EXTRAIT DU DOCUMENT
Quant à Patrice de Maistre, qui alterne protestations d’honnêteté et séances d’auto-apitoiement, il n’arrive pas à faire oublier les avantages énormes qu’il a demandés ou obtenus de l’octogénaire, profitant de sa place privilégiée de gestionnaire de fortune puis de protecteur. La diffusion, dans la salle d’audience du tribunal, d’enregistrements effectués par le majordome de Liliane Bettencourt n’a pas arrangé son cas.
Malgré les efforts redoublés de leurs avocats, on voit mal comment François-Marie Banier et Patrice de Maistre pourraient échapper à une condamnation. Pour ces deux hommes, l’enjeu du procès qui s’achève semble être de limiter les dégâts autant que faire se peut, qu’il s’agisse d’une éventuelle peine de prison, d’une amende ou de dommages et intérêts (le fisc, lui, a déjà procédé à d’importants redressements).
À ce stade, la seule autre certitude concerne le volet politique du procès. Comme l’espéraient ses défenseurs, Eric Woerth semble d’ores et déjà tiré d’affaire. Le tribunal ne l’a interrogé que pendant une petite heure sur les faits qui lui sont reprochés et le procureur s’est même montré à la limite de l’obséquiosité, comme s’il était déjà acquis que la remise d’espèces au trésorier de l’UMP et de la campagne Sarkozy de 2007 serait impossible à prouver. Cela alors que, paradoxalement, le dossier regorge de témoignages sur une tradition de remises d’enveloppes à des politiques, que les agendas d’Eric Woerth et de Patrice de Maistre prouvent l’existence de curieux rendez-vous en période pré-électorale et que les importants retraits d’espèces des Bettencourt à cette même époque, effectués en France et en Suisse, ne trouvent pas d’autre explication.

LIGNES FOURNIES
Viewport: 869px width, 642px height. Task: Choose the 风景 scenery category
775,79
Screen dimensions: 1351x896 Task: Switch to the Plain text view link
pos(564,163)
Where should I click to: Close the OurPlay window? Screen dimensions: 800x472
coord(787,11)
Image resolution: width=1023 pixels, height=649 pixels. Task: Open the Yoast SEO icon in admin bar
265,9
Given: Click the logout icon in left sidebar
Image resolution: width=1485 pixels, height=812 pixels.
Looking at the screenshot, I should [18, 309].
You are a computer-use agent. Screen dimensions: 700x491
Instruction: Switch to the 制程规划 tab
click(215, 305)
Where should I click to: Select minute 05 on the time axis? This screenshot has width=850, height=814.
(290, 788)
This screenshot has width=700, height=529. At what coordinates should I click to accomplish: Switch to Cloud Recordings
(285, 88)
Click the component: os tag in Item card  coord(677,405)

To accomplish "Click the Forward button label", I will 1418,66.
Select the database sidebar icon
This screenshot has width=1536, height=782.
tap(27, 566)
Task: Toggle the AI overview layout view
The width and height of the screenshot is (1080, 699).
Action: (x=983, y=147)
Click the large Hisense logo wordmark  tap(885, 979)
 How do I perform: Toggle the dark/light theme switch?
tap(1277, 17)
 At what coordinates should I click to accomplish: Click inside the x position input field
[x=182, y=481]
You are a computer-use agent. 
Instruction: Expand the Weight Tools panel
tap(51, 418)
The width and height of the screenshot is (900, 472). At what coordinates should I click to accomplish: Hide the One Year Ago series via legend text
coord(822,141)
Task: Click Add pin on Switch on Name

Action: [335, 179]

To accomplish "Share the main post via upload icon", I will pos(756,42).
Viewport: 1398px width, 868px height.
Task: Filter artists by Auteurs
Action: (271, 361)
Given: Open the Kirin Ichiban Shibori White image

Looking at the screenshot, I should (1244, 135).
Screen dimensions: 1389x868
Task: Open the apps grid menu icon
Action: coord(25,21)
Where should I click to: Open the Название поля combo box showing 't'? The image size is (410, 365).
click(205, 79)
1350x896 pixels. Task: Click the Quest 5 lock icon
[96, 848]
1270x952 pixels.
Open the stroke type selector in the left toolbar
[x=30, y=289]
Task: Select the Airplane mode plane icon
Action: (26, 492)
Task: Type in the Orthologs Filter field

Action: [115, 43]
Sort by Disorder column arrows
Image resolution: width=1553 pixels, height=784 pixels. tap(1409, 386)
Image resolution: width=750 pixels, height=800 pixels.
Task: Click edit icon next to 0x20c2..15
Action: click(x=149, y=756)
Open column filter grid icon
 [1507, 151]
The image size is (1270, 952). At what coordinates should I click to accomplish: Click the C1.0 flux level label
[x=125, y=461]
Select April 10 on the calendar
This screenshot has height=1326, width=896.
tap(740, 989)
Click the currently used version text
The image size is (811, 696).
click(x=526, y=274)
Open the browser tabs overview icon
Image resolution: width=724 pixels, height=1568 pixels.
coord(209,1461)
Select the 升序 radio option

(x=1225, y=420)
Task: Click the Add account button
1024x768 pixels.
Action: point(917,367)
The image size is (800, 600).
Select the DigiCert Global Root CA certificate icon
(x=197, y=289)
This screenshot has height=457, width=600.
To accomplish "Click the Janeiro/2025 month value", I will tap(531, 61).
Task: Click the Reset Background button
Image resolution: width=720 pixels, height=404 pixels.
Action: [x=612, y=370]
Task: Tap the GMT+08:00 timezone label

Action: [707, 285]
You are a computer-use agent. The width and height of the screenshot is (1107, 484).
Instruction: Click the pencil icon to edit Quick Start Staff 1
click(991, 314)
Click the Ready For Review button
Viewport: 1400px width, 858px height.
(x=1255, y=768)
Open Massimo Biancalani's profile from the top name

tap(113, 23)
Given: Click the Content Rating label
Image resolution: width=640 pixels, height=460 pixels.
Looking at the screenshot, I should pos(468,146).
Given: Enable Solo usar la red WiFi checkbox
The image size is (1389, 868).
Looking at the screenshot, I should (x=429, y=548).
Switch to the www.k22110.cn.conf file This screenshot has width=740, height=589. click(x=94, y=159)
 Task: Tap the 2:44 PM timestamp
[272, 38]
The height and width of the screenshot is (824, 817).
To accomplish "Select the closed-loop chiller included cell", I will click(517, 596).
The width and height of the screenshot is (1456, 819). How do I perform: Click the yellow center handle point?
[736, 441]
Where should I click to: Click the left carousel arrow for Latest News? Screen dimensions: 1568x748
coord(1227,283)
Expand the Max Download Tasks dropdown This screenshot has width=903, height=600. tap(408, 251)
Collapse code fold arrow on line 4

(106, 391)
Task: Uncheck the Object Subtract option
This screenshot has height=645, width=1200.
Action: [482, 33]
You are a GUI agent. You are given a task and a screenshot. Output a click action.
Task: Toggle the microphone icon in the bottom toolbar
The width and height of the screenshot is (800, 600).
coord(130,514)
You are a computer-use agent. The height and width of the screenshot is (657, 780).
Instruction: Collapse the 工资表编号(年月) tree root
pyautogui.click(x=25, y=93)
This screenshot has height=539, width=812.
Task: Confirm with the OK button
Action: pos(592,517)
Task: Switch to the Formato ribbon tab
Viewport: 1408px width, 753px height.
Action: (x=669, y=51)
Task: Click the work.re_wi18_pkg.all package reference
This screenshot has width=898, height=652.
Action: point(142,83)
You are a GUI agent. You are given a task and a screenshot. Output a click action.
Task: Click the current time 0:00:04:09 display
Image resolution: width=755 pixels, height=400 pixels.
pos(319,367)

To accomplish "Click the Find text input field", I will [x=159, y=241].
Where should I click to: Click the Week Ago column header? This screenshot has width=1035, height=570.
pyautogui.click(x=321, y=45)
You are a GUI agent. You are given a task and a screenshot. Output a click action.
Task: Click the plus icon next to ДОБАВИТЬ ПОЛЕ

CONSIGNE
Reprenez le texte sur le procès Bettencourt et poursuivez-le après sa dernière phrase. Les lignes ne jouent ici aucun rôle.

RÉPONSE ATTENDUE
Il faut noter, par ailleurs, que l’ancienne comptable Claire Thibout n’a rien retiré de son témoignage accusateur, alors qu’elle a été, pendant quatre longues heures, pressée de questions insistantes par la défense, lors d’une audition par visio-conférence, le 10 février. Le coup de théâtre annoncé a fait pschitt. Toutefois, les juges d’instruction bordelais, qui avaient délivré à Nicolas Sarkozy un non-lieu aux attendus très critiques, mais avaient renvoyé Eric Woerth en correctionnelle, pourraient faire l’objet de vives critiques de la part de l’UMP si jamais le député et maire de Chantilly obtenait une relaxe (inutile de préciser qu’une éventuelle relaxe de DSK à Lille déclencherait tout aussi probablement un énième procès en abus de pouvoir des juges d’instruction).
En dehors des trois prévenus les plus célèbres de ce dossier que l’on vient d’évoquer, rien ne semble joué pour les sept autres prévenus, conseillers, serviteurs, courtisans, parasites et aigrefins (selon les points de vue) qui sont jugés à Bordeaux. Martin d’Orgeval, le compagnon de François-Marie Banier, a accepté des cadeaux de prix, mais il n’est pas certain qu’il se soit lui-même livré à d’éventuels abus.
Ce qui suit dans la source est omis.